Similarly, consider the example in which, during leadership rounds, staff members report that they are having difficulty ensuring that all eligible patients receive their pneumococcal pneumonia vaccine before discharge. The leader asks what processes are in place. Staff members respond that they have tested and implemented a standardized process where, on the day before discharge, all patients are assessed to determine if they meet criteria for the vaccine. The medical staff has agreed to a standard protocol for nurses to administer the vaccine if a patient meets criteria. According to the standardized process, this responsibility falls to the nurse caring for the patient on the day before discharge. However, due to staffing changes, early discharge, or lack of available vaccine on the ward, sometimes patients are sent home without receiving the vaccine.

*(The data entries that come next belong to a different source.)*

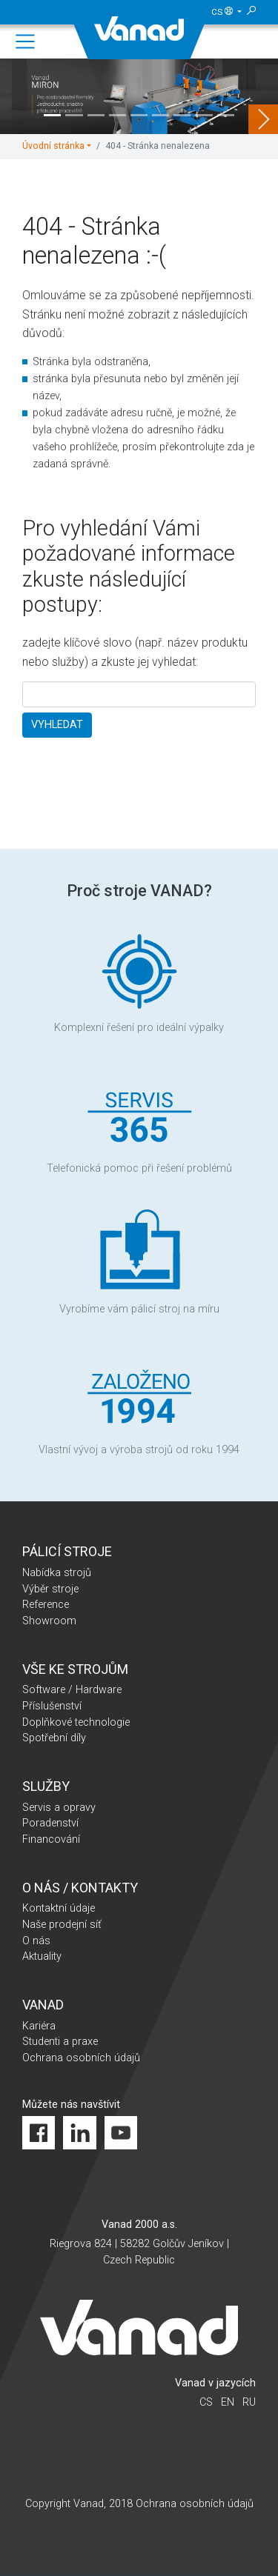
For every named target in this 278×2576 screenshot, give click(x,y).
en (227, 2402)
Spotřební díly (54, 1738)
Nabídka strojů (56, 1572)
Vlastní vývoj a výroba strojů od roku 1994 (139, 1402)
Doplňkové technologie (76, 1722)
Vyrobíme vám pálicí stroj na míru (139, 1262)
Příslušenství (52, 1706)
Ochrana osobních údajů (81, 2058)
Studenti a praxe (60, 2041)
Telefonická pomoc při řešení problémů (139, 1121)
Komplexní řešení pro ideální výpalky (139, 980)
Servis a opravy (59, 1807)
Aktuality (42, 1956)
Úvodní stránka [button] (53, 146)
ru (249, 2402)
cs (223, 12)
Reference (45, 1604)
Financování (51, 1839)
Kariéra (39, 2026)
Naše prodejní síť (62, 1924)
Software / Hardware (72, 1690)
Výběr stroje (50, 1589)
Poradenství (50, 1823)
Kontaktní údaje (58, 1908)
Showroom (49, 1621)
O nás (36, 1941)
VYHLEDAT (57, 724)
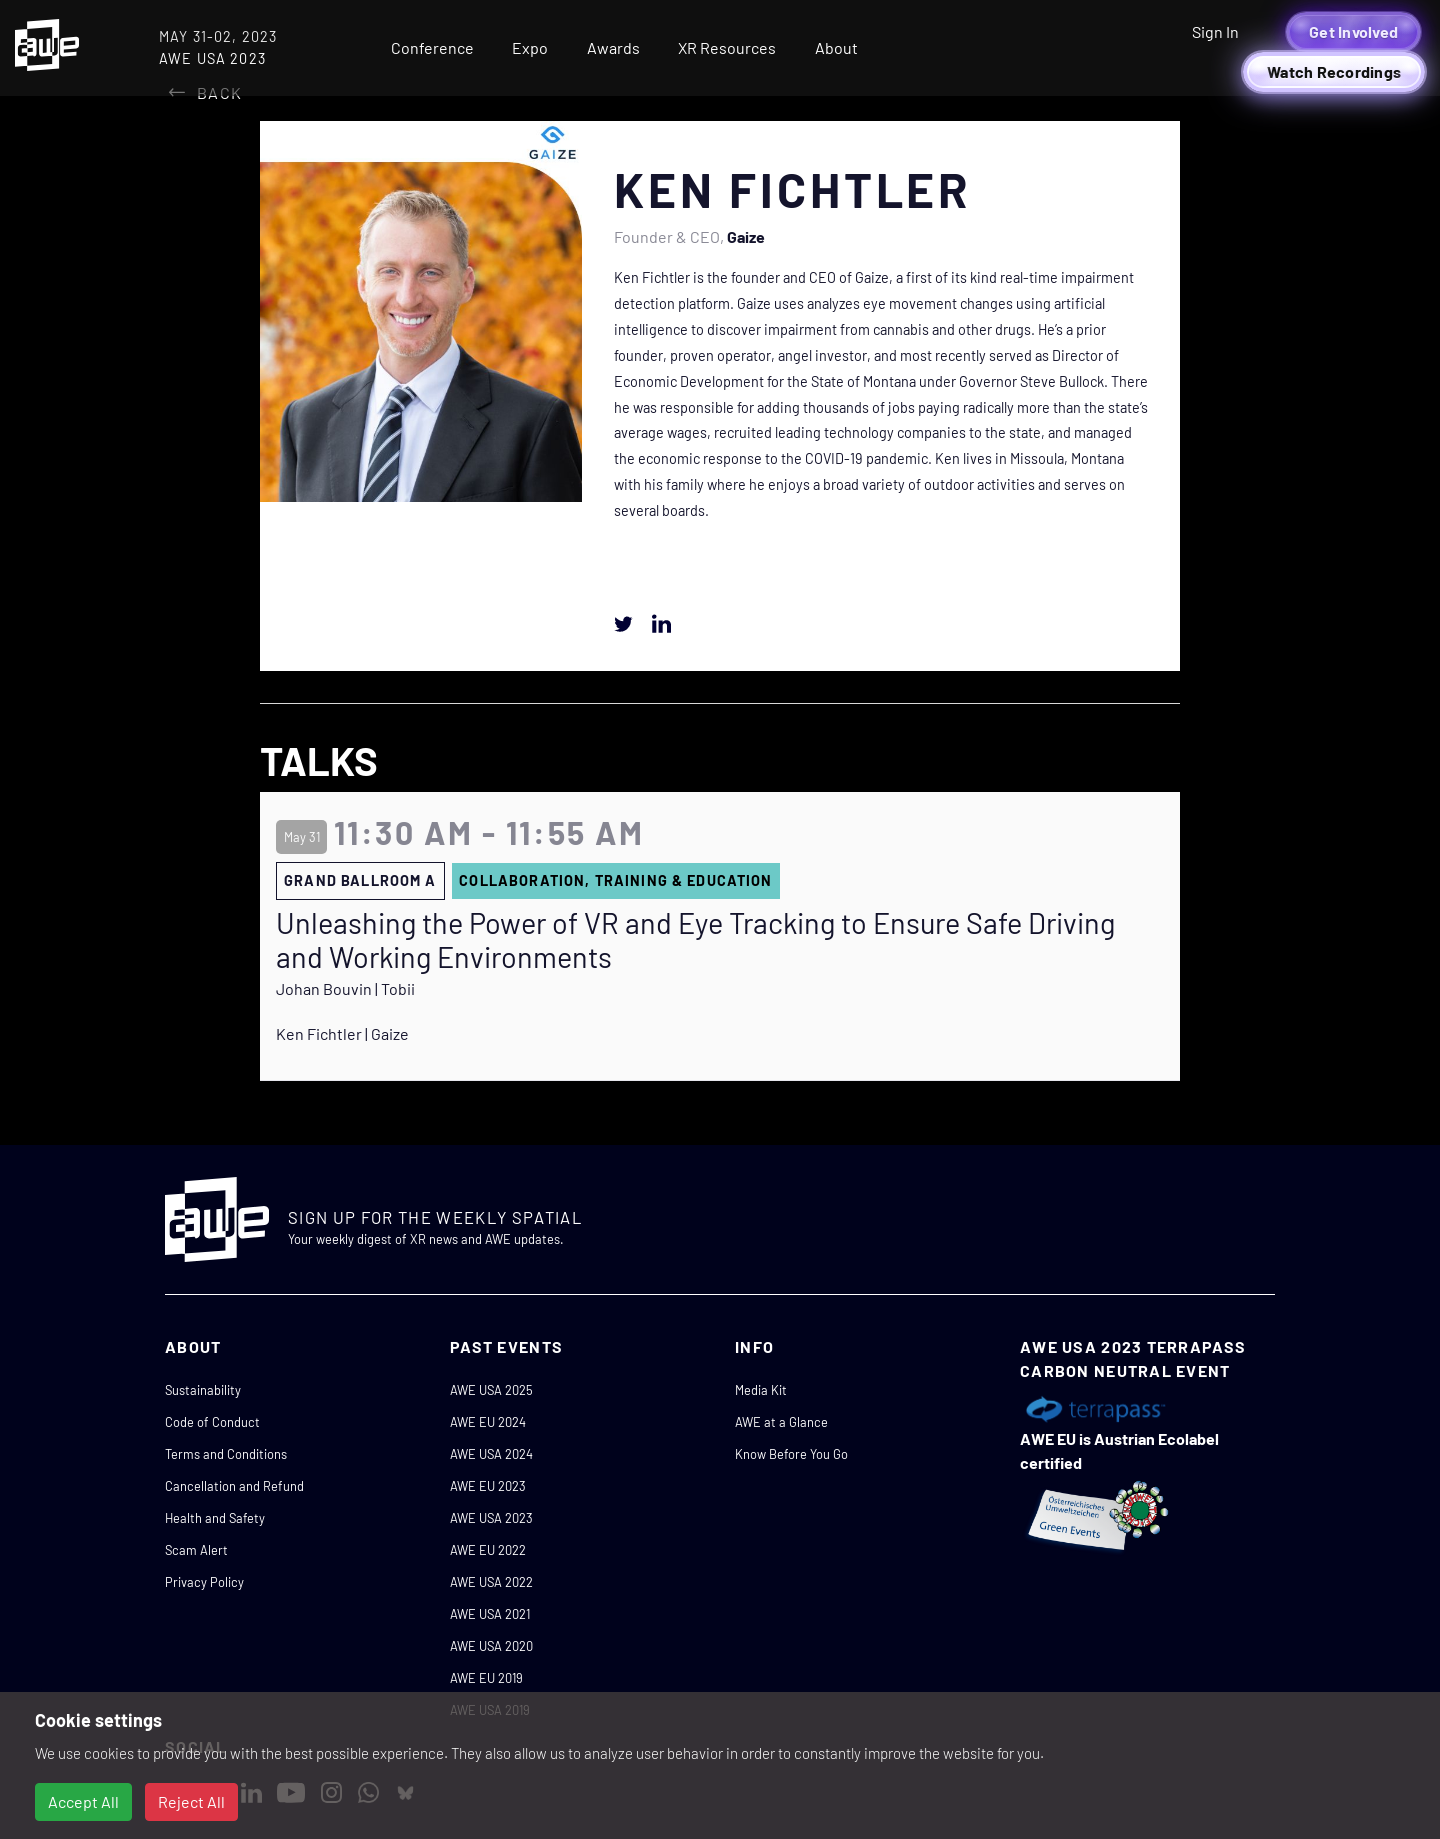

The leader asks the staff for suggestions about how to improve the process. Since the initial process was standardized and works well about 80 percent of the time, the staff suggest implementing a back-up plan to identify all eligible patients who don’t receive the vaccine prior to discharge. They suggest that, as part of post-discharge communication, the nurse who reaches out to the patient asks if he or she received the vaccine. If the patient answers “yes,” then the matter is closed. If the patient answers “no” or “I don’t know,” the nurse notifies the patient that the nurse will contact the primary care provider to inform the practice that the patient will need the vaccine.